### TASKS AND EXERCISES
a. In the forum thread about supplemental results, what does Matt Cutts say the Big Daddy infrastructure is primarily there to solve?
b. Write out the forum thread on Google's supplemental index word for word, everything from "Thank you for" down to "one large index.".
c. Extend the forum thread about Google's Big Daddy update and supplemental results, starting right after its last post.

### SOURCE PASSAGE
-------

| This 233 message thread spans 8 pages: < < 233 ( 1 2 3 4 5 6  8 ) > > || |
|Supplemental club: Big Daddy coming - Part 1|
W'sup with google?
Carrying on from here:
A lot of members are seeing huge sites going supplemental. One of our main sites lots all rankings and 200,000 + pages disappeared and now we are left with 19k useless results. This could be a goof or it could be a new round of penalties. If you have had your site reduced to the 'sup index lets here about it and compare notes.
Thank you for your post!
I sent you mail...
The docid we see in the url after cache: is a hash value and is not the same of what Scarecrow is referring to. He is talking about the internal unique binary value of each URL starting at 0 to some limit, either 2^32, 2^40, 2^64 or whatever.
Being one of the WebmasterWorld members that caused Scarecrow to put on his flame proof suit about a year ago I would like to refrain from comments until this whole supplemental issue become a little bit clearer. But Matt Cutts' words that the Big Daddy infrastructure is primarily there to solve canonicalization problems is not in contradiction with a merge from several separate 32 bits index systems to one large index.

-------

### DATA SEGMENT

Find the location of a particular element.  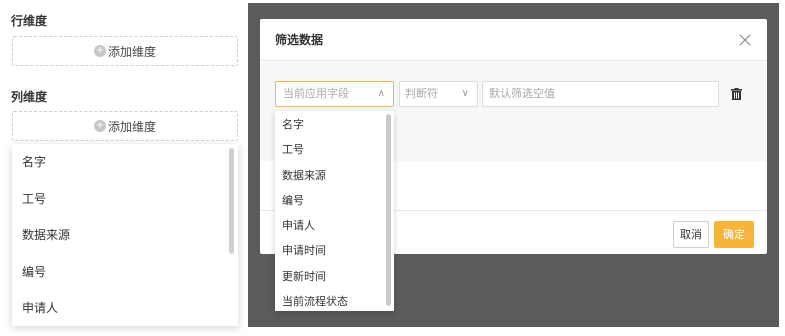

-------

### ANSWERS
a. Canonicalization problems.

b.
Thank you for your post!
I sent you mail...
The docid we see in the url after cache: is a hash value and is not the same of what Scarecrow is referring to. He is talking about the internal unique binary value of each URL starting at 0 to some limit, either 2^32, 2^40, 2^64 or whatever.
Being one of the WebmasterWorld members that caused Scarecrow to put on his flame proof suit about a year ago I would like to refrain from comments until this whole supplemental issue become a little bit clearer. But Matt Cutts' words that the Big Daddy infrastructure is primarily there to solve canonicalization problems is not in contradiction with a merge from several separate 32 bits index systems to one large index.

c.
|Well, the DocID appears in the URLs for the cache links, so do we look there for a longer string, or are they going to try to "hide" it? |
|I just looked up the DOCID on new and old datacentres for an indexed page. They are the same. |
The docID I'm talking about is defined in The Anatomy of a Large-Scale Hypertextual Web Search Engine [www-db.stanford.edu]. It was originally 4 bytes. The ID in the URL is NOT the docID. That URL ID is about 12 bytes. It is some sort of look-up number. It has to be URL-compatible (7-bit ASCII) because it is used in the URL. If you tried to put the docID that is used internally as a binary number into a URL directly, the URL would crash. It has to be converted to URL-acceptable characters. For all I know, maybe the docID is contained somewhere within it. Maybe the rest of it is additional locater information for speedier access.
The docID is 32-bits or 4 bytes, or at least it was originally. This gives you a maximum of 4.29 billion counts before you run out of unique combinations and roll over.
Best estimates are that on the average, each docID is used twice per word per page. That's because they have two inverted indexes. One is "fancy" and the other is "plain."
The average number of words per web page is 300. Here are the space requirements for the docID if we assume 4 bytes, 12 bytes, and 20 bytes, for 4 billion web pages:
4 bytes: 300 * 4 billion * 8 = 9.6 to 12th power (10 terabytes)
12 bytes: 300 * 4 billion * 24 = 2.88 to 13th power (29 terabytes)
20 bytes: 300 * 4 billion * 40 = 4.8 to 13th power (48 terabytes)
If you were designing a search engine, how many bytes would you choose for your docID? Obviously, you'd go with the minimum number of bits you think you will ever need.
gee, why I am I not surprised that googleguy suddenly reappears for a brief posting?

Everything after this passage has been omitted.